Some thoughts on the Labor leadership spill

A few thoughts on Federal politics from the last few days.

I think Gillard did some great stuff. Carbon tax (some don’t like it, but it works), National Disability Insurance Scheme, the Royal Commission into child abuse, and (along with her predecessors on both sides) keeping the economy afloat in dire economic times — and all while dealing with the challenges of a minority government, making it difficult to get anything done at all.

Introducing KevinBut for whatever reason (probably a combination of sexism and problems of running a minority government), she had zero chance of winning the next election for Labor.

Rudd is apparently a control-freak and difficult to work with, but has a small chance of winning. Small is greater than zero. And even if Labor can’t win, it’s better to have an Opposition that works than an Opposition that’s been almost totally destroyed.

Why is this important? Because the Coalition under Abbott is regressive on key points. For me, the two biggest are that they won’t fund urban public transport, only roads; and they will abolish the carbon tax even though it works.

And of course there’s Abbott’s half-baked (but most of the cost) version of the National Broadband Network — completely lacking in the vision to see the types of emerging IT-based industries that could help drive the next economic boom, as well as bring benefits right across the country, especially in regional areas, such as much better (remote) access to medical services and advice.

(I fully suspect that if Malcolm Turnbull hadn’t lost the Liberal leadership vote by a single vote, the Coalition would have a much more enlightened view on these three issues.)

One more thing: Abbott and others are criticising Rudd because he wasn’t elected by voters to be leaders. Abbott didn’t have such criticisms when Napthine took over from Baillieu in Victoria. Reality is, us voters don’t directly elect leaders. Both Rudd and Napthine are legitimately leaders.

Update 29/6: Added picture of ad for “Despicable Me” that I saw on the side of a bus earlier in the week.

Thatcher and her privatisation legacy

It’s inevitable that the passing of Margaret Thatcher would provoke mixed responses. Such polarising figures often do.

She may have been a trailblazer for women in power in the western world, but I don’t remember her time as Prime Minister fondly. I was young and perhaps it was a naive viewpoint, but I remember the early-80s under her and Reagan as a time of real fear from nuclear war.

The real situation probably wasn’t that fraught (people cleverer than me could theorise how tough-talking from the west helped bring down the iron curtain), but some have pointed out that Thatcher was against German reunification and did not support sanctions for South Africa against Apartheid.

▶ _What to work on_
1. In the political blog text, reproduce word for word the passage from "One more thing: Abbott" up to and including "figures often do.".
2. According to the political blog text, what are the writer's two biggest objections to the Coalition under Abbott?

▶ _Study material_

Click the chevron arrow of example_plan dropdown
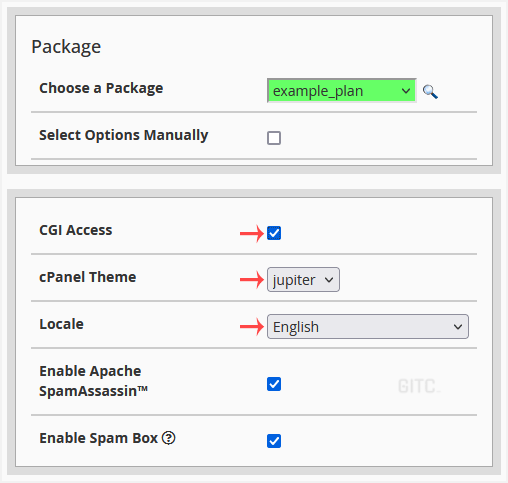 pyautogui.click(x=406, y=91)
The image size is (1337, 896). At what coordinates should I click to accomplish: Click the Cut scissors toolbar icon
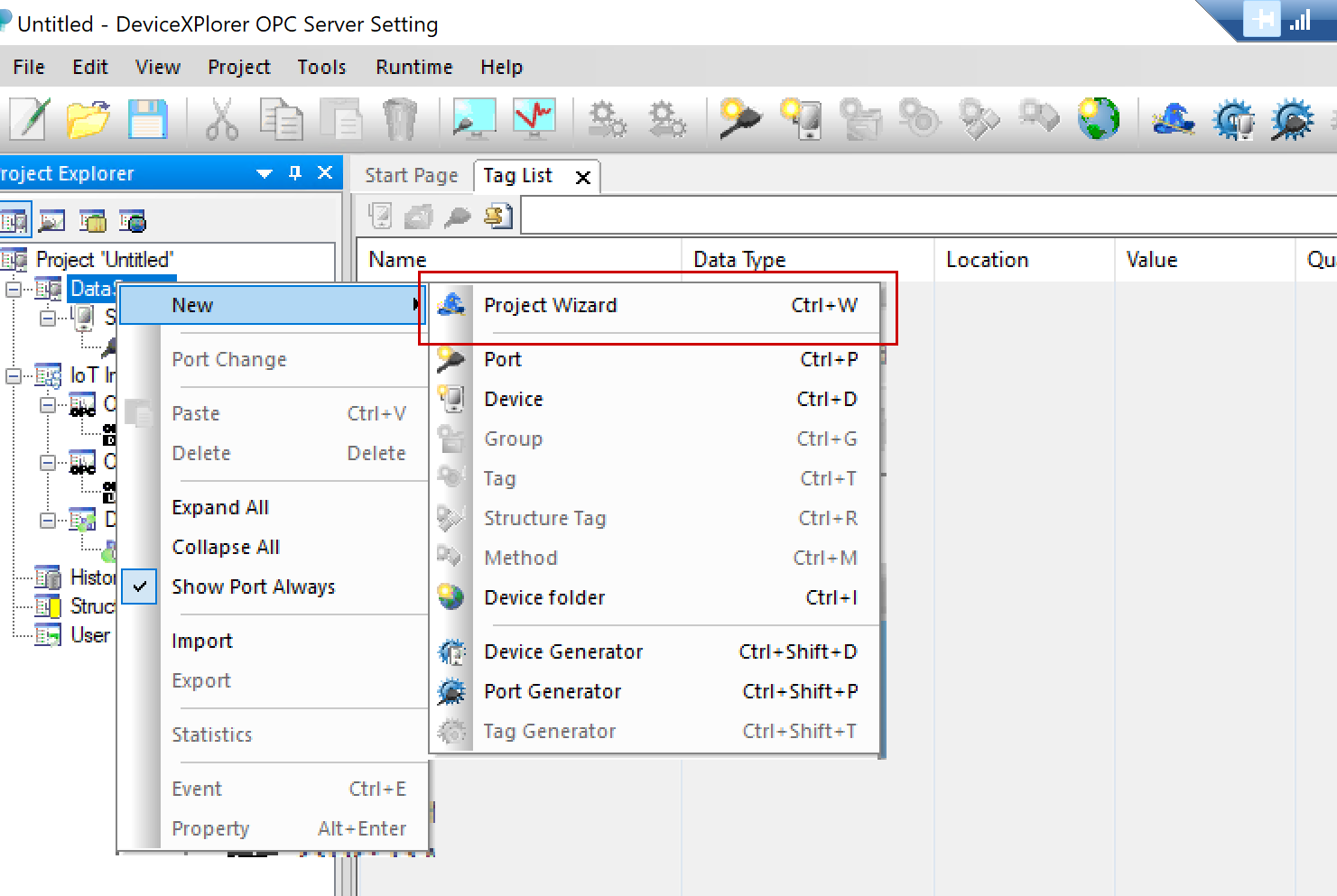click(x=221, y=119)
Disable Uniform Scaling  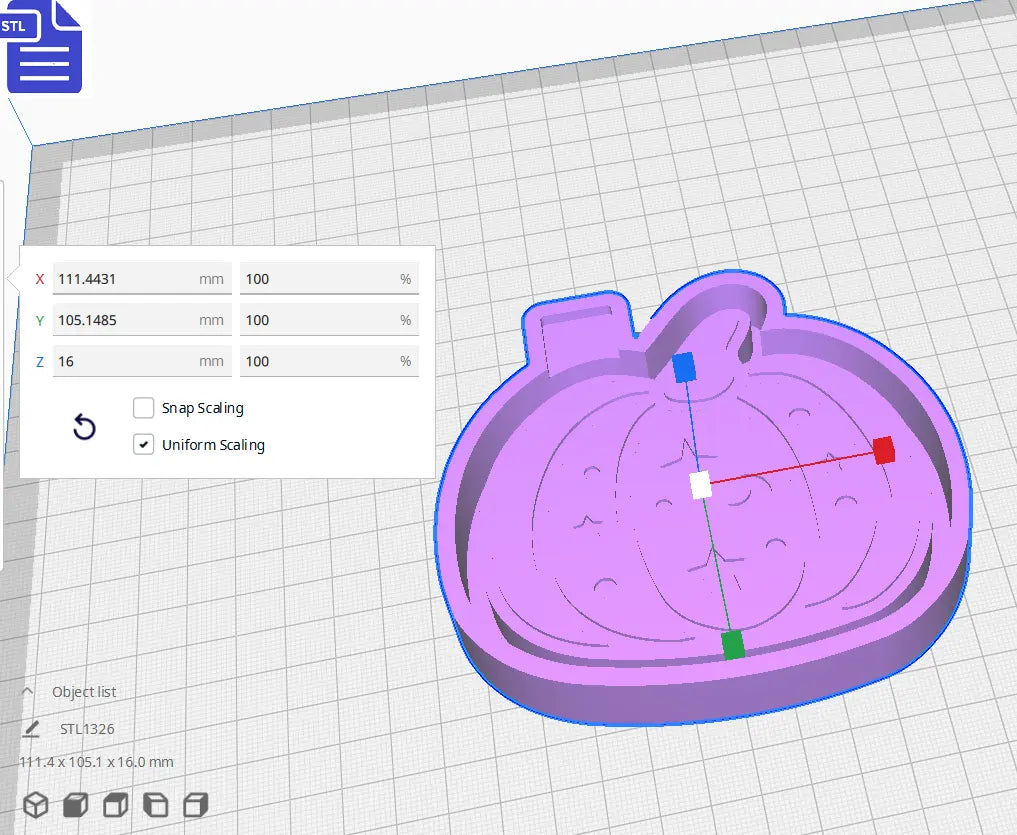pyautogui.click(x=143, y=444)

▶ _Written answers_
1.
One more thing: Abbott and others are criticising Rudd because he wasn’t elected by voters to be leaders. Abbott didn’t have such criticisms when Napthine took over from Baillieu in Victoria. Reality is, us voters don’t directly elect leaders. Both Rudd and Napthine are legitimately leaders.

Update 29/6: Added picture of ad for “Despicable Me” that I saw on the side of a bus earlier in the week.

Thatcher and her privatisation legacy

It’s inevitable that the passing of Margaret Thatcher would provoke mixed responses. Such polarising figures often do.

2. They won't fund urban public transport, only roads, and they will abolish the carbon tax even though it works.